Oct. 29, 2004 – Head Start has just received $5.4 million, the second installment in its $7.5 million in federal funding, for this school year. The Human Services Department got the first $2.1 million at the start of Head Start's Sept. 1 to Aug. 31 fiscal year. Another bit of good news is that the enrollment for the program is down. A Human Services official contributes this to a declining birth rate and more parents being employed.
The money from the U.S. Department of Health and Human Services funds the entire Head Start program. Monife Stout, Human Services spokesman, said Friday that $94,152 of the $2.1 million pays for training Head Start teachers, assistant teachers, nutritional staff, and managers.

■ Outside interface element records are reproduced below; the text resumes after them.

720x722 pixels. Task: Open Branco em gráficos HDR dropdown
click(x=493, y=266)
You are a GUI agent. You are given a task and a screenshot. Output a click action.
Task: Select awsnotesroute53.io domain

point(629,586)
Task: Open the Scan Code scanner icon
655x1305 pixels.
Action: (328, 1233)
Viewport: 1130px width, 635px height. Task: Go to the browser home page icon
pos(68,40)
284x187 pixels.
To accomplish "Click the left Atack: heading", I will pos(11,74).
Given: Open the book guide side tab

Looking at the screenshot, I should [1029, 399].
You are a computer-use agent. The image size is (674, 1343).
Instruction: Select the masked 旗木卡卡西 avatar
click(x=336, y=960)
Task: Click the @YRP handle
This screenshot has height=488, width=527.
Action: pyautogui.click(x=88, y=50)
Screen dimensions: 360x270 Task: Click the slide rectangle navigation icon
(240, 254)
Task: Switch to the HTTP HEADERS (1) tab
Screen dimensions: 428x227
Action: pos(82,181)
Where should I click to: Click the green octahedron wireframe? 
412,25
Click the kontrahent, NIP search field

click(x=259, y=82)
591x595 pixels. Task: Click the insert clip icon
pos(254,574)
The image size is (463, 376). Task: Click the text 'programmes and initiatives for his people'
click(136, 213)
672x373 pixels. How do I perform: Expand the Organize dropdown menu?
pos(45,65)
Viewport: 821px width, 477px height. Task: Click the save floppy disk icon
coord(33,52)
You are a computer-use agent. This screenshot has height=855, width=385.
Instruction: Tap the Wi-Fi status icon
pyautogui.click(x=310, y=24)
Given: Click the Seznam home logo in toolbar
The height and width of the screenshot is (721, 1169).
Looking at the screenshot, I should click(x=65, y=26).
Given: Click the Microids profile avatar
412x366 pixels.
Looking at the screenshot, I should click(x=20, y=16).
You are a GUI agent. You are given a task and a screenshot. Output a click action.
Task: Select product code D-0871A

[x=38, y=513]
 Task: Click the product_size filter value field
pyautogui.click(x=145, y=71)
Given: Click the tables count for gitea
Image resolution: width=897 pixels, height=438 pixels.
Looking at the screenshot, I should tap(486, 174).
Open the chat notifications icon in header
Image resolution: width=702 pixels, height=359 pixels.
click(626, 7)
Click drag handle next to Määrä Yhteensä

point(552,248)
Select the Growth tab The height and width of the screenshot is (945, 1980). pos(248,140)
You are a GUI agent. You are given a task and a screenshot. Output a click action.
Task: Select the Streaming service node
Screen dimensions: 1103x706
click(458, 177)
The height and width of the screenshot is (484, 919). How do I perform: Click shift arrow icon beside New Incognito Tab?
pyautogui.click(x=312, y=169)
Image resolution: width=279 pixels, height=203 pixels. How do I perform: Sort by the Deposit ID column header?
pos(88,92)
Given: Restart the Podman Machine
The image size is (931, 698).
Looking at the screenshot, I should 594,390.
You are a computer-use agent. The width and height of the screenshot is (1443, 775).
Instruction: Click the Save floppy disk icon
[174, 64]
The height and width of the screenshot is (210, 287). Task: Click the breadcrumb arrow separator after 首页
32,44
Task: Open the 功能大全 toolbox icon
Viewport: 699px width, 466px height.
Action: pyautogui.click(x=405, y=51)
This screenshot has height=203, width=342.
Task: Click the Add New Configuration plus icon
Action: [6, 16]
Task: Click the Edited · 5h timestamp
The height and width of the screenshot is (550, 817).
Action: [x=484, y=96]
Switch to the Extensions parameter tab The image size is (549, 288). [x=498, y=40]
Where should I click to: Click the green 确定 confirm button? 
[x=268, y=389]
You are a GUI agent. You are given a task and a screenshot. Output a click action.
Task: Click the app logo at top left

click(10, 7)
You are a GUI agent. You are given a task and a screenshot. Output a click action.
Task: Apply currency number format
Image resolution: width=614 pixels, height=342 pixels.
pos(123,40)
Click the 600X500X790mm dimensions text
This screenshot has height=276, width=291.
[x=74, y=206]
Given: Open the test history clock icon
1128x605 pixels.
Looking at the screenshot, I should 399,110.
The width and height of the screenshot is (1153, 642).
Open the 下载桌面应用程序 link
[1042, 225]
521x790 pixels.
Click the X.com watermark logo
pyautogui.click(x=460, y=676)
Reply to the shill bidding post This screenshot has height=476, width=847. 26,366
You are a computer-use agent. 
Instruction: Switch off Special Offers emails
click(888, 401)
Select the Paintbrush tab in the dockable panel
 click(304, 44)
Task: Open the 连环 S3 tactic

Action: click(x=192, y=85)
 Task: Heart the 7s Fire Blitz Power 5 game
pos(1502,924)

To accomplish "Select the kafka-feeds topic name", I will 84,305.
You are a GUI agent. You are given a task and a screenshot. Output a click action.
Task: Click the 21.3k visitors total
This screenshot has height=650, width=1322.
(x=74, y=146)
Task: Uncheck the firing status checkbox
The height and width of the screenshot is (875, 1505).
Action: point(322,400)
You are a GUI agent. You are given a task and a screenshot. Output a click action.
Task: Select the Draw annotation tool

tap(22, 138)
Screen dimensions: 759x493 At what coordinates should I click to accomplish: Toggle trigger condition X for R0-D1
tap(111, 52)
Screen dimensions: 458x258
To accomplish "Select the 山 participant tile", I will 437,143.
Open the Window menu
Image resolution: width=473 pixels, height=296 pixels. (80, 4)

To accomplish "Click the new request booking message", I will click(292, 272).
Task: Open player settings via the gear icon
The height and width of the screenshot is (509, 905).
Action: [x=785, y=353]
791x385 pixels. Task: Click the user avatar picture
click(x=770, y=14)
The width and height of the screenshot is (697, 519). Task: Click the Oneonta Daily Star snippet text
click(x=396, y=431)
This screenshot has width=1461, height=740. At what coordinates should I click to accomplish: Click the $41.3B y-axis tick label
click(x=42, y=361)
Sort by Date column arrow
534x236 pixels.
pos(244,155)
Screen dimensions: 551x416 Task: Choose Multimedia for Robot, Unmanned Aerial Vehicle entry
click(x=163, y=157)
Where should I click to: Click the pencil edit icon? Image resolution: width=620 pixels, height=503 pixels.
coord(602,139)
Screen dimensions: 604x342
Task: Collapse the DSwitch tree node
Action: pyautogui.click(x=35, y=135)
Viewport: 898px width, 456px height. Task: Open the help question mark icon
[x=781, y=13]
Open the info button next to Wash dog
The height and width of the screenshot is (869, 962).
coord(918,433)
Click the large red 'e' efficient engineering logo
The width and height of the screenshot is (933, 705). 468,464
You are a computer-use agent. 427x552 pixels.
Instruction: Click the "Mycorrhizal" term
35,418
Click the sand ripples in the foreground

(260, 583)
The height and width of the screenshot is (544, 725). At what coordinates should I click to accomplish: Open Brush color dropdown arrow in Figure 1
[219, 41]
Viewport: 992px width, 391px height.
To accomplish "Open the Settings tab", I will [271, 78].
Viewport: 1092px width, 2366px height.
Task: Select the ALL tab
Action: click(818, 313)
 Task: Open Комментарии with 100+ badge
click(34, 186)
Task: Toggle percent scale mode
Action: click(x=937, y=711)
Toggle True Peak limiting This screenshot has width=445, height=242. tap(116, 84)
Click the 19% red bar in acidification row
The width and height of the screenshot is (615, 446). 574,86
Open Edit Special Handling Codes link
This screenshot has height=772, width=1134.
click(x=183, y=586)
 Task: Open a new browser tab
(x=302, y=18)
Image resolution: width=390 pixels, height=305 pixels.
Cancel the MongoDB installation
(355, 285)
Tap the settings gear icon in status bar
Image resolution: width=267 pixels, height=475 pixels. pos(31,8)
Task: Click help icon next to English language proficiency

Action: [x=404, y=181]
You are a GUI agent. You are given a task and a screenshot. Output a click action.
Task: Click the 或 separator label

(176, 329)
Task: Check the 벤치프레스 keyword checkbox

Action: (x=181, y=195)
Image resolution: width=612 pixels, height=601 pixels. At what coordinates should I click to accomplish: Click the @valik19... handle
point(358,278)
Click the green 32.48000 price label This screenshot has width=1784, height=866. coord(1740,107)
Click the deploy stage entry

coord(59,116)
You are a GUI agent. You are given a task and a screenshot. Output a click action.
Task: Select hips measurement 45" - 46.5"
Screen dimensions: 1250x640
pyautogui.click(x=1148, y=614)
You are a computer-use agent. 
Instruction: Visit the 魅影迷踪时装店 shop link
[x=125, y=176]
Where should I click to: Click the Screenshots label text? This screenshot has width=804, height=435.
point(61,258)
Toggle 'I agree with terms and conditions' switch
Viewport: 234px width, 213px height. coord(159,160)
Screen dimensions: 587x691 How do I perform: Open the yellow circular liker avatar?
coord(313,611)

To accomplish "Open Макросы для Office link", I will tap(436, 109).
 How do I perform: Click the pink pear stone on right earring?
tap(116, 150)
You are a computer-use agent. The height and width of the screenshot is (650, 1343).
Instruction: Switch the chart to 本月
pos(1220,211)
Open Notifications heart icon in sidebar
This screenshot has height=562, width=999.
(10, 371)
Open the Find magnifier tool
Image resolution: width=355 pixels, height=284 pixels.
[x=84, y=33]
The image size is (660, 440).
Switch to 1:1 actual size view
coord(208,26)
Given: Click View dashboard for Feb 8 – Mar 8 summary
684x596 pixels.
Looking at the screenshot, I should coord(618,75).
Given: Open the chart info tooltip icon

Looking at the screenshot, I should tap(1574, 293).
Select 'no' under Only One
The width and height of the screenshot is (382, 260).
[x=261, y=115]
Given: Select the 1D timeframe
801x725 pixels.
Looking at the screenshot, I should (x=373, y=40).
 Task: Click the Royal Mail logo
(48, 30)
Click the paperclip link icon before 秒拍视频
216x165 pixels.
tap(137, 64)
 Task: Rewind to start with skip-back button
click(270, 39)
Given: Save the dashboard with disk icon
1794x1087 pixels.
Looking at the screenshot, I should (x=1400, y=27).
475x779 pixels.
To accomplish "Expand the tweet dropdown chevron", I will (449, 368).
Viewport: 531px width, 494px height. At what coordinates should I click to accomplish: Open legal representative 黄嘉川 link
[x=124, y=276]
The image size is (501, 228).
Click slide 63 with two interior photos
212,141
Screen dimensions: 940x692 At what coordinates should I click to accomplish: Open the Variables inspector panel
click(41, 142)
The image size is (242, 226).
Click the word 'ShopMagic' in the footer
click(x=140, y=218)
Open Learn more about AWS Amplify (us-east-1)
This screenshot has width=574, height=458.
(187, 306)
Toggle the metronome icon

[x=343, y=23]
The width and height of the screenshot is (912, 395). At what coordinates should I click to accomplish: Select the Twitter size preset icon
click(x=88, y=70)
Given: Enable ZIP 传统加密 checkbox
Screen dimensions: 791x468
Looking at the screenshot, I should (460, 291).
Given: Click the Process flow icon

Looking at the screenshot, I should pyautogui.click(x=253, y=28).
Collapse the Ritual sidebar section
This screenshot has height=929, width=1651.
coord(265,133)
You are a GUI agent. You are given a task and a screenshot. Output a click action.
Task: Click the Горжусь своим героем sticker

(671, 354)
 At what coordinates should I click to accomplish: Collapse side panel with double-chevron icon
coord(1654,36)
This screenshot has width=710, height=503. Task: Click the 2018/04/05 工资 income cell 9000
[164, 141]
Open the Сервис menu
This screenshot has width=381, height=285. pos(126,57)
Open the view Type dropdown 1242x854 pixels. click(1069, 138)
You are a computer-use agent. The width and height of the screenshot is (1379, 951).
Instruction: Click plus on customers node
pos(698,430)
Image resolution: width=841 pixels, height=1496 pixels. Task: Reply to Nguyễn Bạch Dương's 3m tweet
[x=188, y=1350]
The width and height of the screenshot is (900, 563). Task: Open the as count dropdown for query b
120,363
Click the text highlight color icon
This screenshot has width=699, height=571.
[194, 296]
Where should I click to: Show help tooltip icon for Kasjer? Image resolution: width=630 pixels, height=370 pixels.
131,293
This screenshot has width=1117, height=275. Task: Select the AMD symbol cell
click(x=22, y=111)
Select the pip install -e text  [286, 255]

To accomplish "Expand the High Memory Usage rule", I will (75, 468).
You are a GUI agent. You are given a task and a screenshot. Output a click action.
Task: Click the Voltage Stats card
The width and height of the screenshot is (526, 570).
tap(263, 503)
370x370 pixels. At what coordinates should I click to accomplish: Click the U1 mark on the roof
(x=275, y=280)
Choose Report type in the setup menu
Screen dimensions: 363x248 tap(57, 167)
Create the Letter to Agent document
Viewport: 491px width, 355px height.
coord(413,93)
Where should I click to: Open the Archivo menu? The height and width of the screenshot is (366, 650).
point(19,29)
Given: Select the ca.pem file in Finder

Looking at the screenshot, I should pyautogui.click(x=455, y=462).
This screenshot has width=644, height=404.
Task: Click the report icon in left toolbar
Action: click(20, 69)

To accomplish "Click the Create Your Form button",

"The training includes upgrading skills and training on new Head Start regulations and procedures," Stout said.
She said those regulations and procedures come from Health and Human Services. The training means that Head Start staff across the country operates on the same page.
A portion of the $94,152 went for quality improvement training for teachers and assistant teachers as well as new classroom curriculum.
The remainder of the $2.1 million along with the $5.4 million received in September covers Head Start operational expenses. They include nutritional programs, social services, maintenance for Head Start centers, and teachers' salaries.
Stout said Head Start serves 894 children across the territory. This is down from 1,113 in 2003, which is actually good news.
"The birth rate is declining and more parents are employed," Stout said.
She said when parents get jobs that earn them more than the Head Start income guidelines; their children are no longer eligible for Head Start.
Additionally, some programs cut their sessions from two to one a day, which further reduced the number of children served.